* _INPUT_:

———

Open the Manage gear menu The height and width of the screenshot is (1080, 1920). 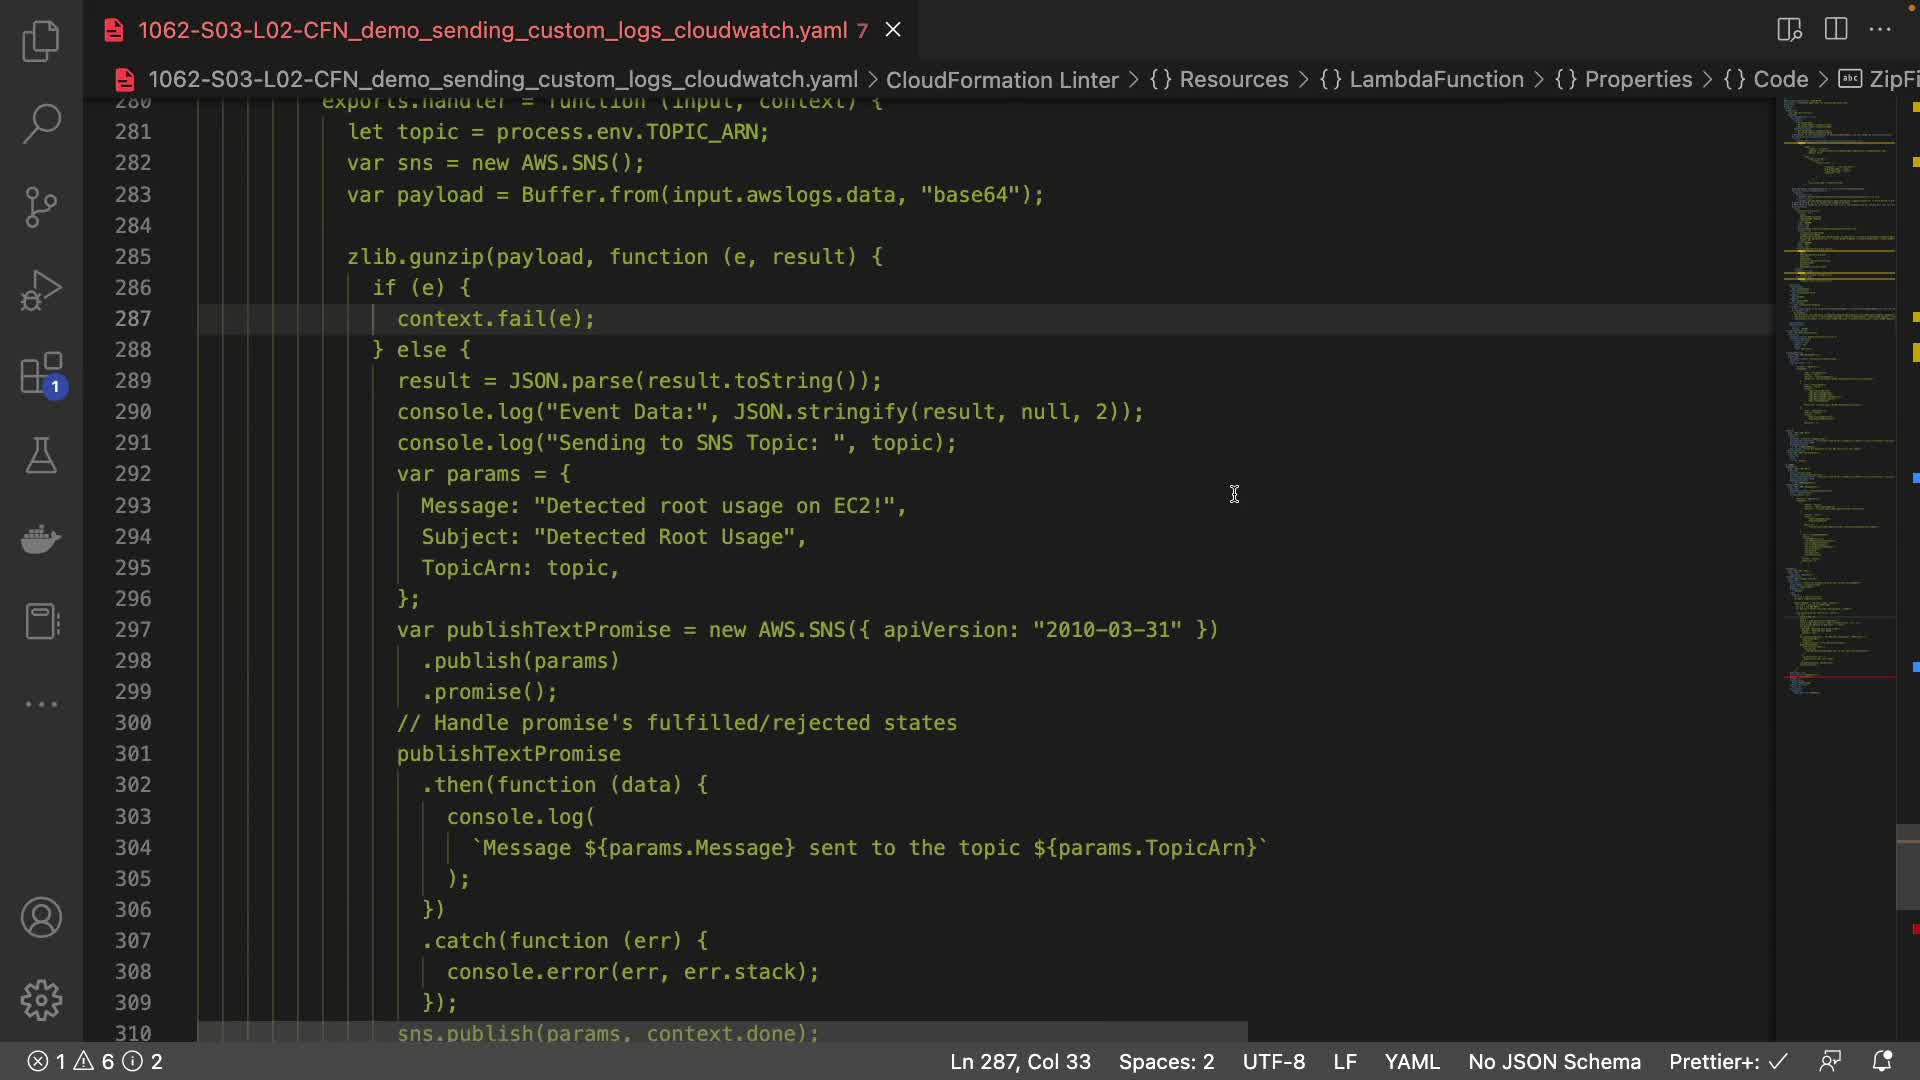pos(41,1000)
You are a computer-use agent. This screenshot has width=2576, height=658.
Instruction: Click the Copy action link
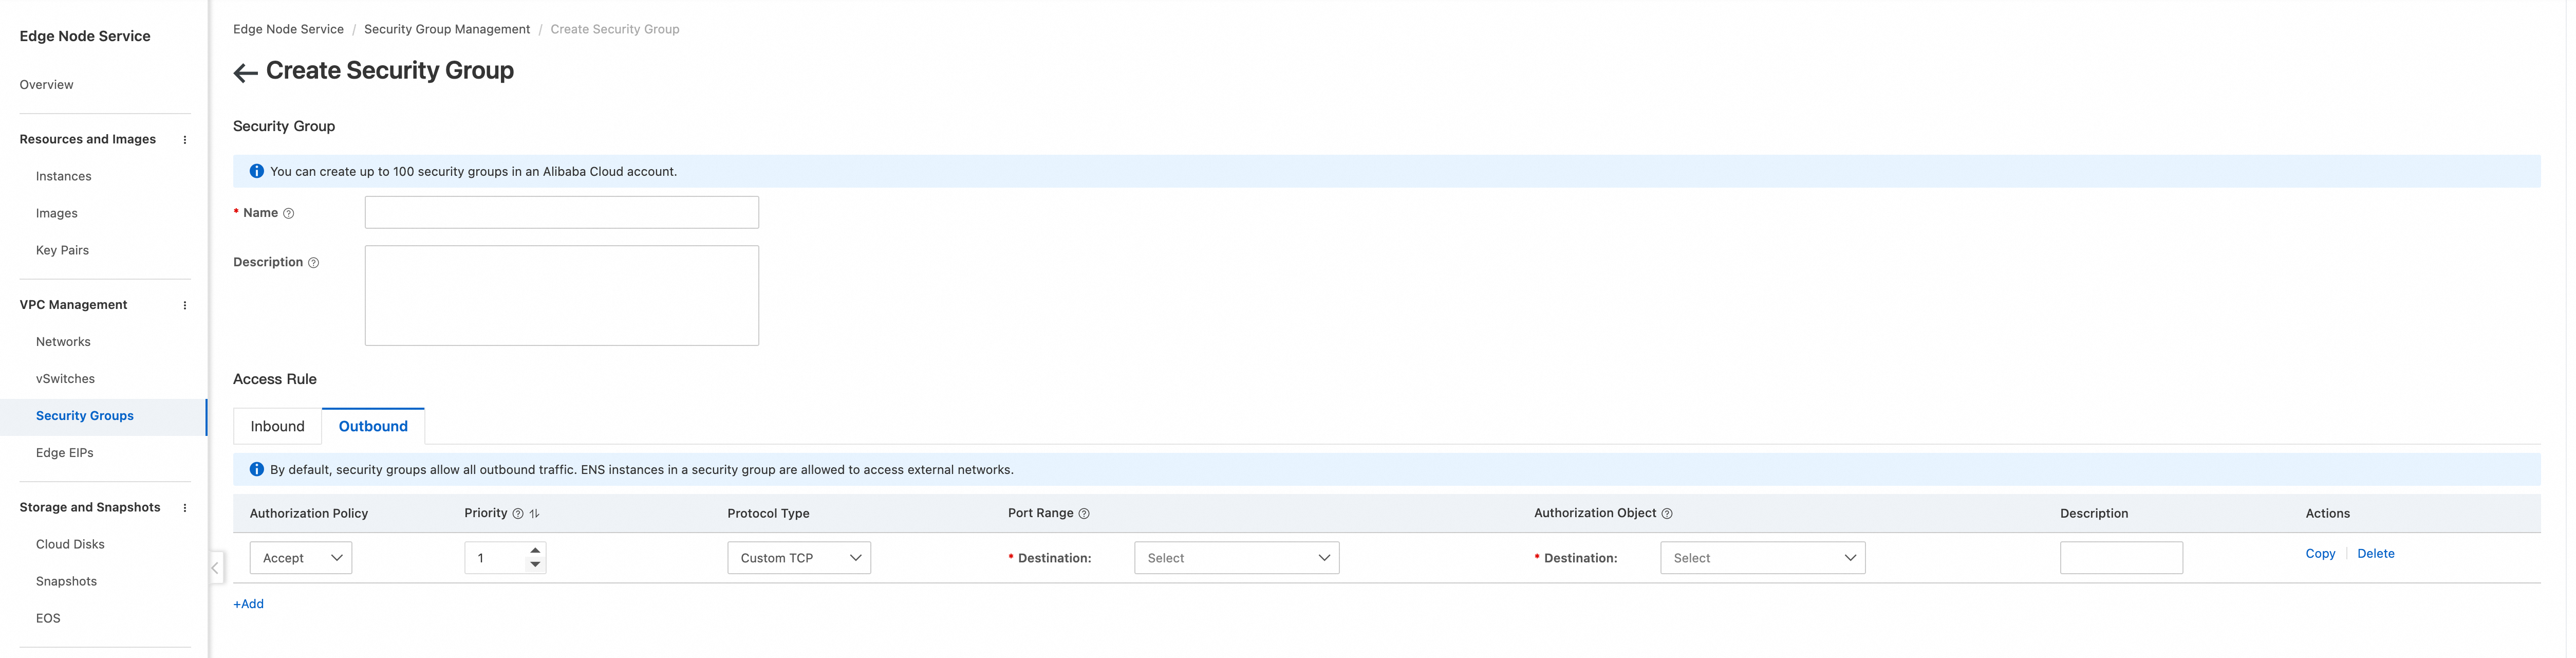click(x=2320, y=554)
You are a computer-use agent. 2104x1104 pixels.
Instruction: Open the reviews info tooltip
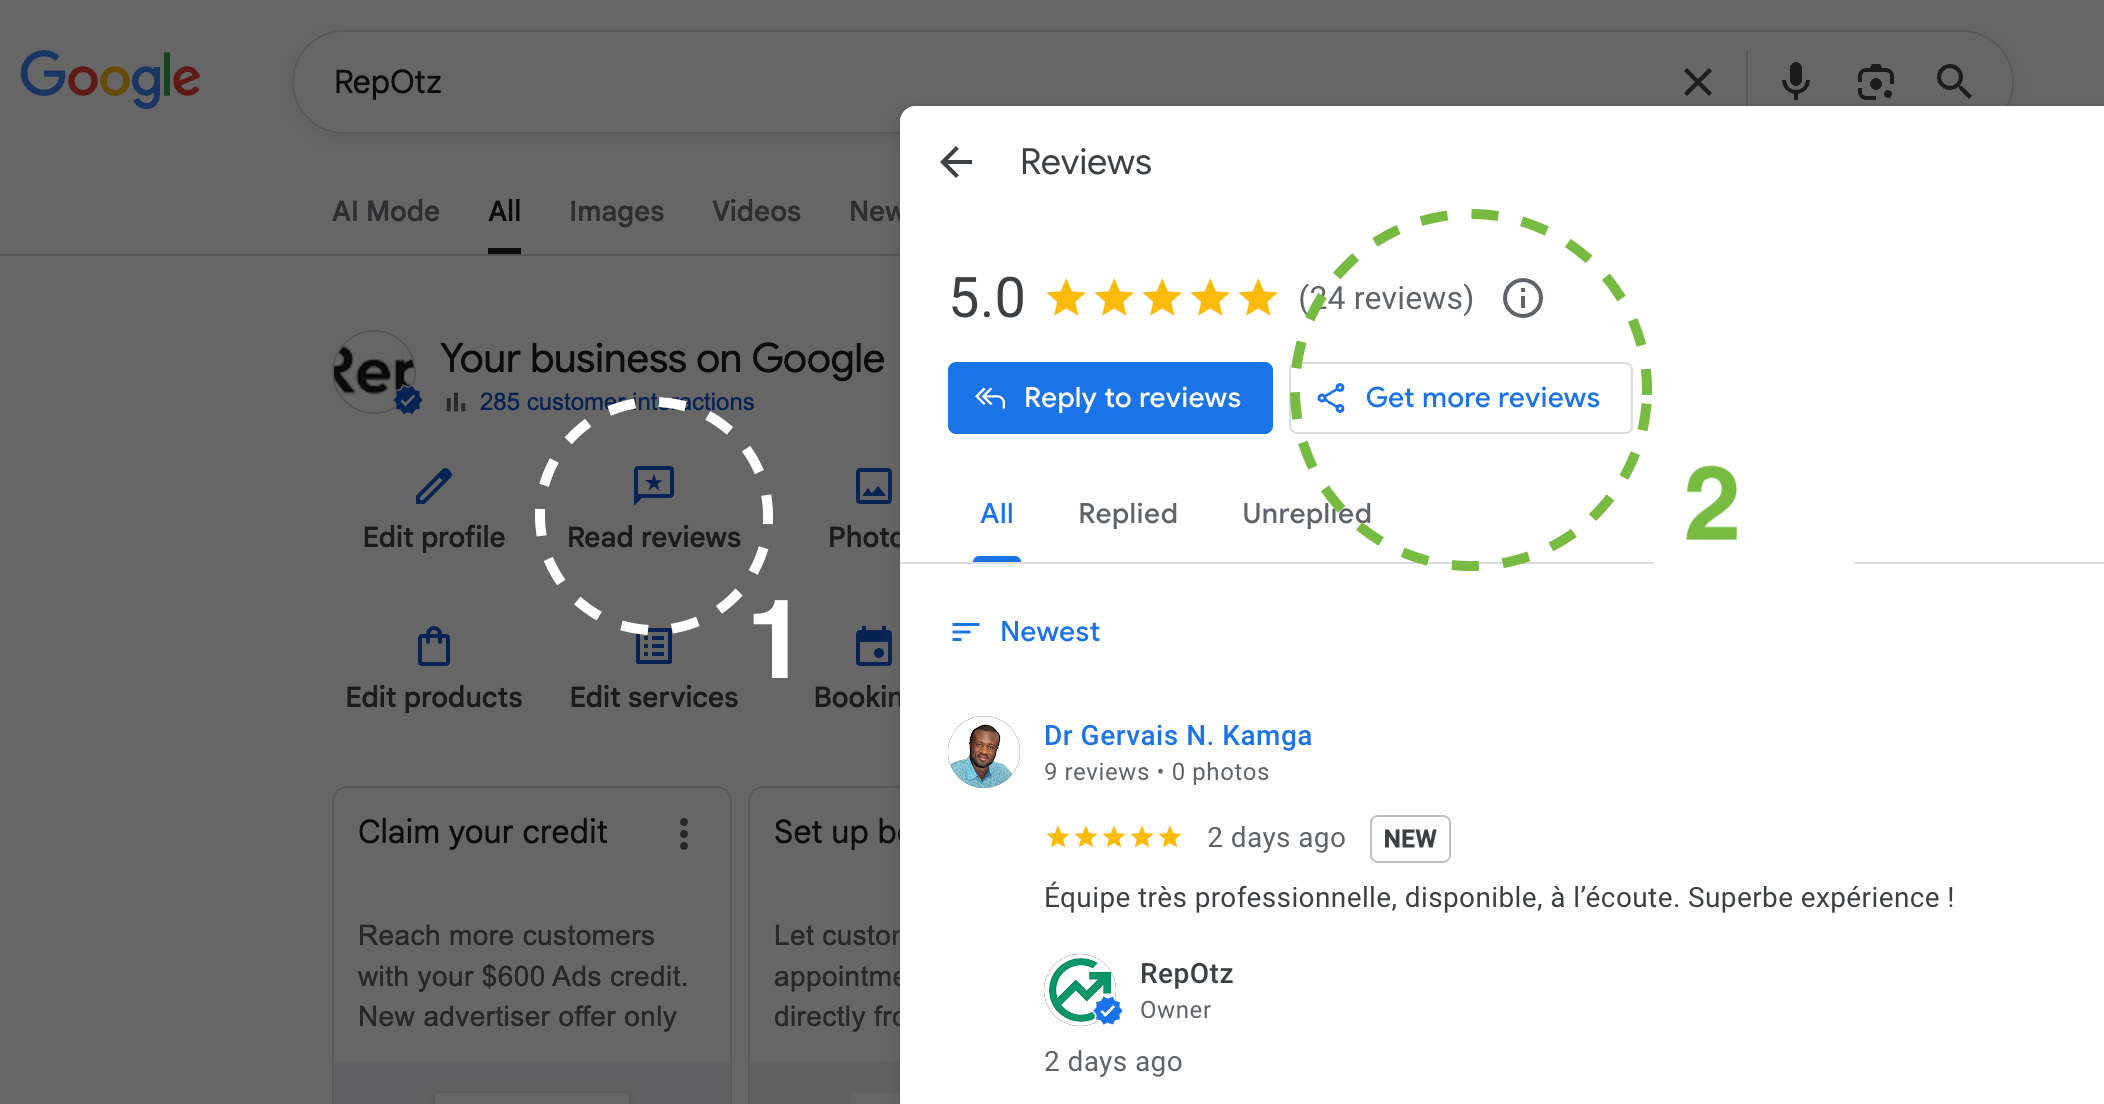(x=1522, y=297)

———

* _EXERCISE REQUIREMENTS_:
Tally every line in these entries where the string "computer" occurs. The tally alone is the answer.

* _RESULT_:
2